Si la CCIG peut partager le souhait de rénover la politique énergétique, le projet doit davantage tenir compte des réalités économiques et mieux équilibrer les intérêts en présence. En l’état, il entraînera de nombreuses charges supplémentaires pour les entreprises. Des mesures dirigistes ont souvent pris le pas sur des solutions orientées sur le marché, mieux à même de préserver la souplesse nécessaire pour s’adapter aux changements.

Trois points méritent une attention particulière. Tout d’abord, le plafond de la RPC (rétribution à prix coûtant) a été porté à 2,3 centimes au lieu du 1,5 centime actuel. A ce taux, ce sont 800 millions de charges annuelles supplémentaires pour les entreprises.

Ensuite, la taxe CO2 doit être maintenue au niveau actuel. Le Conseil national a augmenté le plafond des subventions destinées à l’assainissement des bâtiments, sans toucher à cette taxe sur le CO2. Manifestement, cette situation ne pourrait perdurer. Une hausse coûterait très cher aux entreprises, aux locataires et aux propriétaires, qui en ont déjà subi une récemment.

Enfin, en matière d’efficacité énergétique, nous sommes convaincus que l’incitation est plus efficace que le bonus-malus.

La promotion des énergies renouvelables ne doit pas être un simple dogme mais une procéder d’une véritable réflexion économique.

 

08/01/2014

Surmonter la peur de « l’étranger »

peur.jpgLes partisans de l’initiative visant à limiter « l’immigration de masse » font de « l’étranger » le responsable de nos problèmes de sécurité, de chômage, de logement, d’engorgement des routes, des trains, etc. Ces problèmes préoccupent la population, et les autorités sont tenues d’y apporter des réponses : construire pour loger nos enfants, adapter nos infrastructures, poursuivre la lutte contre le chômage même si la Suisse affiche quasiment le taux le plus bas du monde. Fermer nos frontières n’est pas la solution.

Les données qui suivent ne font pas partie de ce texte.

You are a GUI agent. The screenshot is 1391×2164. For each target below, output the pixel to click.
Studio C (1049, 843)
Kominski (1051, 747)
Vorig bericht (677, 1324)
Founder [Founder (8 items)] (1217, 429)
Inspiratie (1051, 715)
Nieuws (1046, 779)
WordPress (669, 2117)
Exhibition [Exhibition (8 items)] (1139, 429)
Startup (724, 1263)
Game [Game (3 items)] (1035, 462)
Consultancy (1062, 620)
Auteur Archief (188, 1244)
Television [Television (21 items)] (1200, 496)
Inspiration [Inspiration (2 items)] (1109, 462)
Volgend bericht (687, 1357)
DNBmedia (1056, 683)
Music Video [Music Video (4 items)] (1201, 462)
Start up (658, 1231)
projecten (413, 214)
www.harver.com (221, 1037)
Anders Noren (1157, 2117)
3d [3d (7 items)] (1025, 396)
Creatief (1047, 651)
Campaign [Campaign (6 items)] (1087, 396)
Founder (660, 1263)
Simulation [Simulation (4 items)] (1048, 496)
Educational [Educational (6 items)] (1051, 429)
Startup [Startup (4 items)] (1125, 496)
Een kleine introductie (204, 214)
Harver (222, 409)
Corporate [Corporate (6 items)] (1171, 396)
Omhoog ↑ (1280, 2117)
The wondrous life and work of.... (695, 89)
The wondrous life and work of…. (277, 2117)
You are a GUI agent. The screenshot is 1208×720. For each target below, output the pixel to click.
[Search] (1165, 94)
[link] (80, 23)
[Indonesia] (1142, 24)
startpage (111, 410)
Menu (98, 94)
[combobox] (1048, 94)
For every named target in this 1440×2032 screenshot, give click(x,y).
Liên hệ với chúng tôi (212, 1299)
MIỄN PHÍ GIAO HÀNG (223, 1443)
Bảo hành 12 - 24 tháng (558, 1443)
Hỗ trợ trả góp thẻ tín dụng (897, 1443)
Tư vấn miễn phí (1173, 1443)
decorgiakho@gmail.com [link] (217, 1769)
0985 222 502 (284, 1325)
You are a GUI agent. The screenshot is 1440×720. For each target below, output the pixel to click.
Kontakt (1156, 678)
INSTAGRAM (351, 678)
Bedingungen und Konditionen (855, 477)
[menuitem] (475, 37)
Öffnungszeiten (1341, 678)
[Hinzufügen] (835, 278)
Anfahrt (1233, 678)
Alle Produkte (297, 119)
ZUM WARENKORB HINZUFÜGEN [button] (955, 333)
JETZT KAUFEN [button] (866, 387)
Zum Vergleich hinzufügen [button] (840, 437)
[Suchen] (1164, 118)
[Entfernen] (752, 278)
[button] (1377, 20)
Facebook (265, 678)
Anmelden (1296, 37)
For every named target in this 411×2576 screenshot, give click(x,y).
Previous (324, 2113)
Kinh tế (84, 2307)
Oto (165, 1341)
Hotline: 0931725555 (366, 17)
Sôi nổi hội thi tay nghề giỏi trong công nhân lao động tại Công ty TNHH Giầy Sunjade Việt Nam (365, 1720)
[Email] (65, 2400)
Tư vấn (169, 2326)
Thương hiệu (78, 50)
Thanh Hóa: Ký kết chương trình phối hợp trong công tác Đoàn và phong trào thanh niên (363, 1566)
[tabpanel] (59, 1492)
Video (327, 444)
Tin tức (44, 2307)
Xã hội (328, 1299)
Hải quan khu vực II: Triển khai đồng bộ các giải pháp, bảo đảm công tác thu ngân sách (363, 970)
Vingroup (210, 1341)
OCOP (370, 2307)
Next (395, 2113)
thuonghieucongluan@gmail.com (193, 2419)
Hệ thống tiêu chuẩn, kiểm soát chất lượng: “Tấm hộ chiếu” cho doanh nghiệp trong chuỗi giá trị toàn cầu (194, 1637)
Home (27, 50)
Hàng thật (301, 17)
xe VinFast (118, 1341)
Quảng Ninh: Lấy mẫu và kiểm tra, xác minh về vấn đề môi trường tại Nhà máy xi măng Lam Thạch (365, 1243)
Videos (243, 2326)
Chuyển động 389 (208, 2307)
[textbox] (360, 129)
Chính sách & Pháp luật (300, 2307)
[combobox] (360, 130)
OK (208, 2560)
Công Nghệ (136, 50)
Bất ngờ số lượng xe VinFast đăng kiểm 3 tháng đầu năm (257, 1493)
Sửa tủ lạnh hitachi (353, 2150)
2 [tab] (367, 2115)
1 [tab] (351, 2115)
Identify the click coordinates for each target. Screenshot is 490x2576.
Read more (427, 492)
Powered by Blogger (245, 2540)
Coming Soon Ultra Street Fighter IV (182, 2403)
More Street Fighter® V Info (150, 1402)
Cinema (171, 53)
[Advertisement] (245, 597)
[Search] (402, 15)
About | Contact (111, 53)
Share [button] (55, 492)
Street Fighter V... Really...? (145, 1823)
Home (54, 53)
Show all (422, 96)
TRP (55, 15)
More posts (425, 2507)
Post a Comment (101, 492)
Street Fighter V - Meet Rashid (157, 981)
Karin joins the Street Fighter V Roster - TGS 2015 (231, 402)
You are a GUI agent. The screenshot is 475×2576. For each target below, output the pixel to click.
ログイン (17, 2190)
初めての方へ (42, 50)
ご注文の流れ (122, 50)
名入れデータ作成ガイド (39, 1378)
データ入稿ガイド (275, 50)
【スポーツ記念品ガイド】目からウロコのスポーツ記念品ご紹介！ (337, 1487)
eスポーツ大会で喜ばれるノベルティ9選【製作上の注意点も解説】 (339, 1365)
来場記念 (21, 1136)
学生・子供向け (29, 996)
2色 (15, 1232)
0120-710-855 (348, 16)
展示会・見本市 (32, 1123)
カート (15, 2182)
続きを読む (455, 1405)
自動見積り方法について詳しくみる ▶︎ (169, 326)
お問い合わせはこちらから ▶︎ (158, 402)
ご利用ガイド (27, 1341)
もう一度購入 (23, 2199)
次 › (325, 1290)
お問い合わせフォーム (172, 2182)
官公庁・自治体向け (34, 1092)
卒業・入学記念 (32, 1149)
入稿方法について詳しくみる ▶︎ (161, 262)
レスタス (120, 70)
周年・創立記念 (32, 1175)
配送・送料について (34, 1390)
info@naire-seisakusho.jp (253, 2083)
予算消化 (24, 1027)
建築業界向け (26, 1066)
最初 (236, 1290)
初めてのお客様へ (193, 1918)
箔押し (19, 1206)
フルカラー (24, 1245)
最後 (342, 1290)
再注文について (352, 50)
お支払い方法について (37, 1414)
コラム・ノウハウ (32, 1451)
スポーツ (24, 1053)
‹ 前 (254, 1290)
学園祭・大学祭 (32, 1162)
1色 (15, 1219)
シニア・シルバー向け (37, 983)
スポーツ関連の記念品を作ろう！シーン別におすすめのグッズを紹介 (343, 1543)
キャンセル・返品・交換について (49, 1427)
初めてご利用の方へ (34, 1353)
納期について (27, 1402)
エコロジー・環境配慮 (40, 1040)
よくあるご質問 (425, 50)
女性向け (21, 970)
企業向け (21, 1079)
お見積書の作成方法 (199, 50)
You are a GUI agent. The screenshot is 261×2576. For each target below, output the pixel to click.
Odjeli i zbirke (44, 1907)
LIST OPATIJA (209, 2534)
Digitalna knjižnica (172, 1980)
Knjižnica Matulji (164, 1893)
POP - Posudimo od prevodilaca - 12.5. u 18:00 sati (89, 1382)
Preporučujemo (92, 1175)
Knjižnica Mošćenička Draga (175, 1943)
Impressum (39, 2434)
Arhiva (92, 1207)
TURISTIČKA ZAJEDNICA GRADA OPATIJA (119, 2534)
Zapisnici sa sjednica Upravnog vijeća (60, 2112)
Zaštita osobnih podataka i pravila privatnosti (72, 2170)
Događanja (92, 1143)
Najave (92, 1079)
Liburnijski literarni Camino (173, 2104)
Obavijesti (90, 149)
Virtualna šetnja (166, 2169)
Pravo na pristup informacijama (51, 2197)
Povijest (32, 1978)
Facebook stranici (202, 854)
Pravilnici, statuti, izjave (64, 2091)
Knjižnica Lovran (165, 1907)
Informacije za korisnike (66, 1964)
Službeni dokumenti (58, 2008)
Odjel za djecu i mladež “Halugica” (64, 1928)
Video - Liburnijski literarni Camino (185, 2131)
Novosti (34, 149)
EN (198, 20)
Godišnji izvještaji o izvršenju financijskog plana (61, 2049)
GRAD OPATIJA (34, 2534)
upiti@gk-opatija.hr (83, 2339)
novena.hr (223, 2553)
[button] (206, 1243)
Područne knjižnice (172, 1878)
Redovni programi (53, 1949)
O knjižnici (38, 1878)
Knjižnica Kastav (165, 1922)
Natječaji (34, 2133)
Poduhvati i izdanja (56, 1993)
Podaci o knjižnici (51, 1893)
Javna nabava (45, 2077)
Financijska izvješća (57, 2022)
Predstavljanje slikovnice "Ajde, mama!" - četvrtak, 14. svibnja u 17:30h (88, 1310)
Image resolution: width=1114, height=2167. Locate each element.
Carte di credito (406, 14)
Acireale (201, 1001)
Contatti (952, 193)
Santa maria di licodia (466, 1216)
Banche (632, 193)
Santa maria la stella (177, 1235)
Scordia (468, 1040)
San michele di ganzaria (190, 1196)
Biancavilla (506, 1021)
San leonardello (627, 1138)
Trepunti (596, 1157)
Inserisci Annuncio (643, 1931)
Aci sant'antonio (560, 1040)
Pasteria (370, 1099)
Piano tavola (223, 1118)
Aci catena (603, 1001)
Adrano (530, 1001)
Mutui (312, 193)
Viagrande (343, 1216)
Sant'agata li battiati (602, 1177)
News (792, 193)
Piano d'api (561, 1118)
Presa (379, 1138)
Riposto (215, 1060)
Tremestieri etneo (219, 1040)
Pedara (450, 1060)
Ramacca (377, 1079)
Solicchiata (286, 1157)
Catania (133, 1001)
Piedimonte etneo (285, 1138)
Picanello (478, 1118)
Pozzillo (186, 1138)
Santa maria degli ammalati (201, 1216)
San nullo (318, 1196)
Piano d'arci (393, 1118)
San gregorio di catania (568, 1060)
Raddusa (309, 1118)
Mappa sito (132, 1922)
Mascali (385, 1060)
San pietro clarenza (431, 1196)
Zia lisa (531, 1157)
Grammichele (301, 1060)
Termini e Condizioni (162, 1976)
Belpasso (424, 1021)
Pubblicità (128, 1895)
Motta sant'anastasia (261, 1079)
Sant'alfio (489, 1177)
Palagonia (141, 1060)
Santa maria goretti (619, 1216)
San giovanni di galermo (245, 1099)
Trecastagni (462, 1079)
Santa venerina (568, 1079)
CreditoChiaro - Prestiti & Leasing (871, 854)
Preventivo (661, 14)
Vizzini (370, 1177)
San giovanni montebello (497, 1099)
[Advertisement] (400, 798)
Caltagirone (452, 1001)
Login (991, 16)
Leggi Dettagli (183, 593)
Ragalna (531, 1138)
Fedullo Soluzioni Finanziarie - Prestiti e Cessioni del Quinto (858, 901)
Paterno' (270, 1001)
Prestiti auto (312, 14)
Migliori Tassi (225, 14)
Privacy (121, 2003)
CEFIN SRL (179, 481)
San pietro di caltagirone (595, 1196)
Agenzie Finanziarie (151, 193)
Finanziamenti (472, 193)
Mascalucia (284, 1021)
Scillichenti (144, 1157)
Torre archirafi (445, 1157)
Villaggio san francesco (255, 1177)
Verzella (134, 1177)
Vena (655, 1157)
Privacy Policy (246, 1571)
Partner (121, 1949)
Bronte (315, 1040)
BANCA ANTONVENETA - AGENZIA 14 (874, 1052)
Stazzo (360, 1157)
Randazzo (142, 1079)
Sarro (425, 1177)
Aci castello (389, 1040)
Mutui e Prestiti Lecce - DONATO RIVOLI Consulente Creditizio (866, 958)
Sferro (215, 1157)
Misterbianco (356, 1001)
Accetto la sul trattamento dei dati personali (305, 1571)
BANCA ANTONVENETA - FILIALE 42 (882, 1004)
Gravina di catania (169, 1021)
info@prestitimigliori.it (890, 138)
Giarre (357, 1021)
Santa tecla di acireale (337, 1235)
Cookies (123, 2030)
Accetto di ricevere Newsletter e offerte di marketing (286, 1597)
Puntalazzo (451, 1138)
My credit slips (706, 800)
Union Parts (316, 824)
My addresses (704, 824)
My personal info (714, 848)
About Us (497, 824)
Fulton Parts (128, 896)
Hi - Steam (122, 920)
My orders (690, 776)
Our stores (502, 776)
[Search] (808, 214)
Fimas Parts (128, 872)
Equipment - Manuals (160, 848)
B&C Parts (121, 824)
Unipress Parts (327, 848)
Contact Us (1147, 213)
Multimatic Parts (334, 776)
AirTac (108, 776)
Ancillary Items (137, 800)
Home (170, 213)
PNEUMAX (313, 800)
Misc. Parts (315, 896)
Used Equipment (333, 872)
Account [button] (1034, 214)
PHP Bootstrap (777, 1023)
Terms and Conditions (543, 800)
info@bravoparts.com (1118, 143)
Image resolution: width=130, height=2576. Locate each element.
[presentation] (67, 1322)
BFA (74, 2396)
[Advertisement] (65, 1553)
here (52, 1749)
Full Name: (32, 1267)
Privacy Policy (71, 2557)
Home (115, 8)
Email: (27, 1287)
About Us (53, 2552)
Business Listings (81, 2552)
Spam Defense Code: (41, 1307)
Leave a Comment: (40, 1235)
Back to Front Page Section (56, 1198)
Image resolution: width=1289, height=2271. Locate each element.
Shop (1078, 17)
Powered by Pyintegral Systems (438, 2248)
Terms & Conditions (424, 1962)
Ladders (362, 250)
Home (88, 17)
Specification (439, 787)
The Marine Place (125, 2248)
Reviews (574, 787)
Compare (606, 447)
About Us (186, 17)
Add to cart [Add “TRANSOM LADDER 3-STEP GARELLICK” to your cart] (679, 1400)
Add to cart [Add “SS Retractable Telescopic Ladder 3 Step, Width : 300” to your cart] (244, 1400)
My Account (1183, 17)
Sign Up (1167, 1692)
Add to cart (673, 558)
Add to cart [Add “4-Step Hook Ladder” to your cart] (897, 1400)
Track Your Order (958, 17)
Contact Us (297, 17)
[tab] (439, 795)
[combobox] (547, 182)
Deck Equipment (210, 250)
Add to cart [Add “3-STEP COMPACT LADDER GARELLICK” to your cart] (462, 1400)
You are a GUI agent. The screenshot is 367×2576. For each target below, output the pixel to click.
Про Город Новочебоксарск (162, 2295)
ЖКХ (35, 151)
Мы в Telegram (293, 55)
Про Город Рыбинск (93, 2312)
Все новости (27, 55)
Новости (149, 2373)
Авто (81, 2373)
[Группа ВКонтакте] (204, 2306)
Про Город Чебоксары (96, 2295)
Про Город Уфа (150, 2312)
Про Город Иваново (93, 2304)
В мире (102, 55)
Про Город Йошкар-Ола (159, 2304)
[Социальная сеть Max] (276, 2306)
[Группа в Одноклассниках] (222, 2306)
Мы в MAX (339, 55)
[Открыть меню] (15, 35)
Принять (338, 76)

Au cœur d’une Europe ballottée par les crises, il est compréhensible que les Suisses craignent « la contagion ». La population a besoin d’être rassurée par des leaders qui ne se contentent pas de répéter : « tout va bien, Madame la Marquise ». Des bibliothèques entières d’études démontrent que les travailleurs étrangers apportent leur pierre à la prospérité helvétique. Mais voilà, on ne rassure pas à coups de statistiques, voire de menaces d’une résiliation des accords bilatéraux.

Les travailleurs européens peuvent s’établir s’ils sont au bénéfice d’un contrat de travail. Cela signifie donc bien qu’ils répondent à un besoin. Sans préjudice pour les résidents, car les salaires réels ont augmenté, en Suisse, plus rapidement depuis l’entrée en vigueur de la libre circulation des personnes qu’au cours des dix années précédentes et les hausses sont les plus fortes au bas de l’échelle des salaires.

Si une partie de la population suisse pense que notre pays peut continuer à prospérer en coupant les ponts avec ses voisins européens, elle est dans l’erreur car notre pays n’est pas une île. Les accords bilatéraux avec l’Union européenne sont indispensables ; ils ouvrent à nos produits et à nos services l’accès au marché intérieur européen dans des domaines qui ne sont pas couverts par des accords de libre-échange. Nous en avons besoin pour préserver une prospérité et un quasi plein-emploi qui n’a pas d’équivalent autour de nous.